Construct matrix from multiple files using pandas
Has multiple files (20) in a 2 column directory, for example
transcript_id value
ENMUST001 2
ENMUST003 3
ENMUST004 5
the number of lines is different in each file, what I would like to do is combine all 20 files into one huge matrix.
transcript_id value_file1 value_file2....value_file20
ENMUST001 2 3
ENMUST003 3 4
ENMUST004 5 0
Collect all ids from the transcript_id column and corresponding values ββfrom each file (filename as column name), and if no value, use 0.

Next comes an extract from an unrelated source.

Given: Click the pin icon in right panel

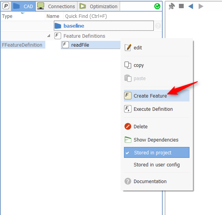Looking at the screenshot, I should pos(172,6).
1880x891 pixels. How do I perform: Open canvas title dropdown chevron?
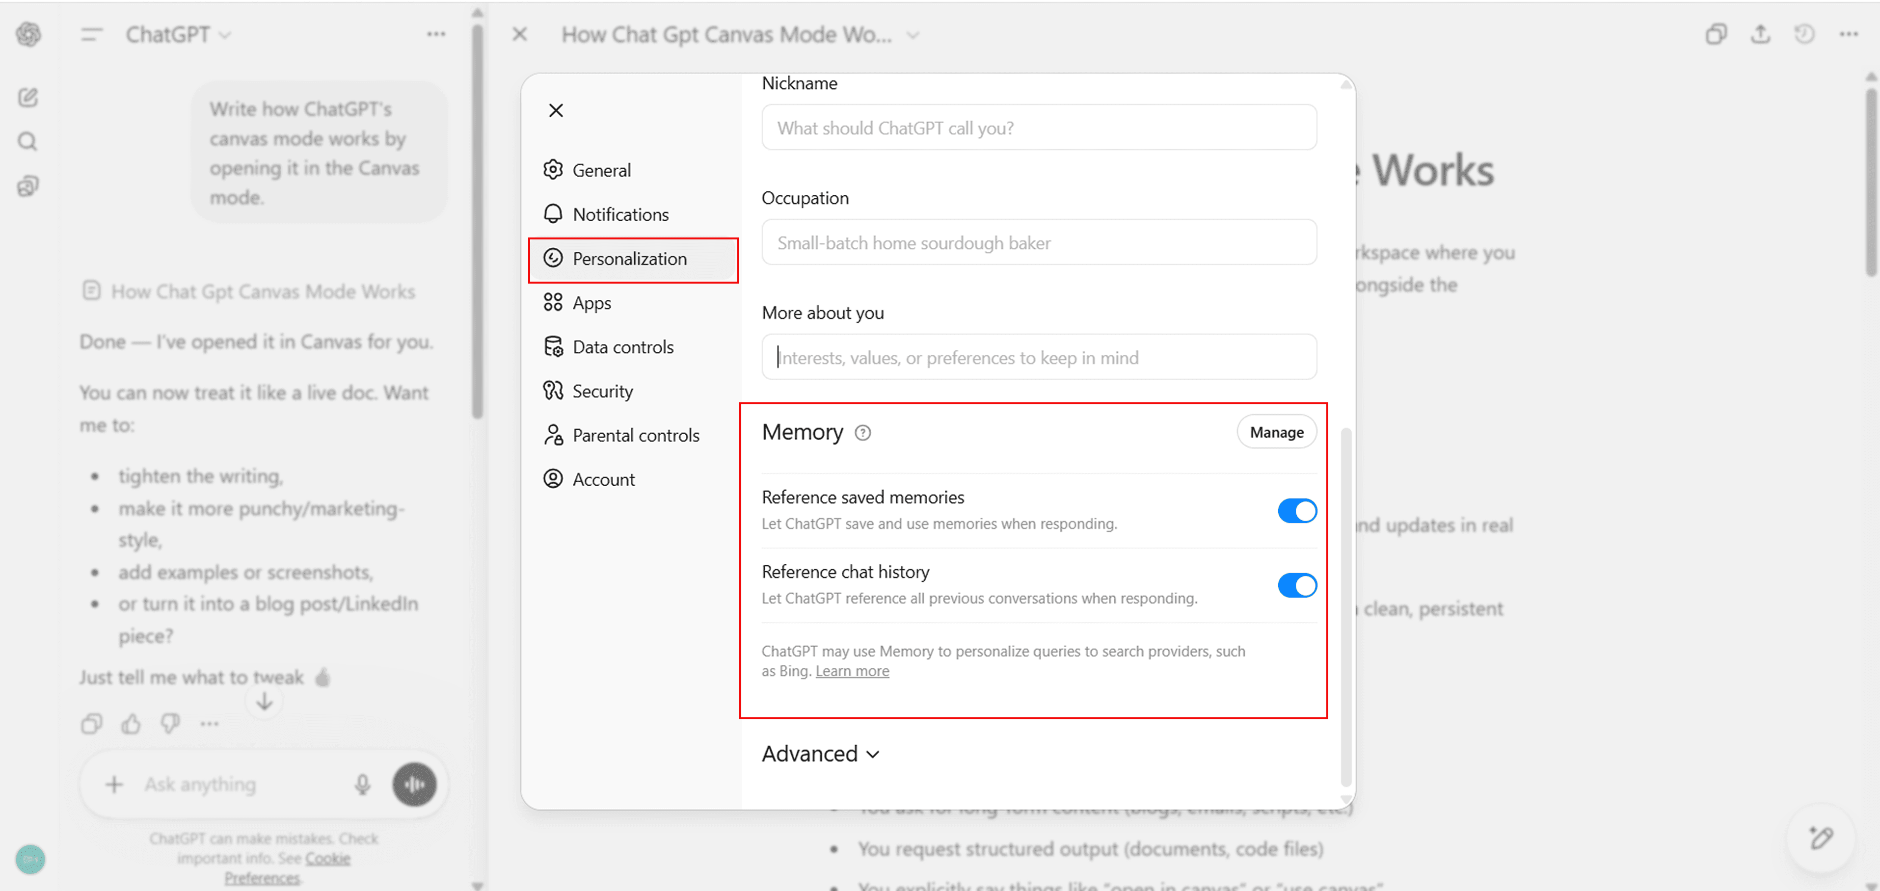(x=913, y=35)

I tried to do this using pandas,
import os
import glob
import pandas as pd
path = 'pathtofiles'
transFiles = glob.glob(path + "*.tsv")
df_files = []
for file in transFiles:
df = pd.read_csv(file, sep='\t')
df.set_index('transcript_id')
df_files.append(df)
df_combine = pd.concat(df_files, axis=1).fillna(0)
Error:
ValueError: No objects to concatenate
I wonder if it is better to use the <pandas method? any pseudocode is evaluated.
change
found found
df.set_index('transcript_id')
print (df.shape)
(921, 1)
(1414, 1)
(659, 1)
(696, 1)
(313, 1)
print (df.is_unique)
(921, 1)
False
(1414, 1)
False
(659, 1)
False
(696, 1)
False
(313, 1)
False
df = df.drop_duplicates(inplace=True)
df_files.append(df)
df_combine = pd.concat(df_files, axis=1).fillna(0)
New error
ValueError: All objects passed were None
reprint
before: (921, 1)
after: (914, 1)
before: (1414, 1)
after: (1410, 1)
before: (659, 1)
after: (658, 1)
before: (696, 1)
after: (694, 1)
before: (313, 1)
after: (312, 1)
source to share
The default behavior for set_index is inplace=False
. Try replacing df.set_index('transcript_id')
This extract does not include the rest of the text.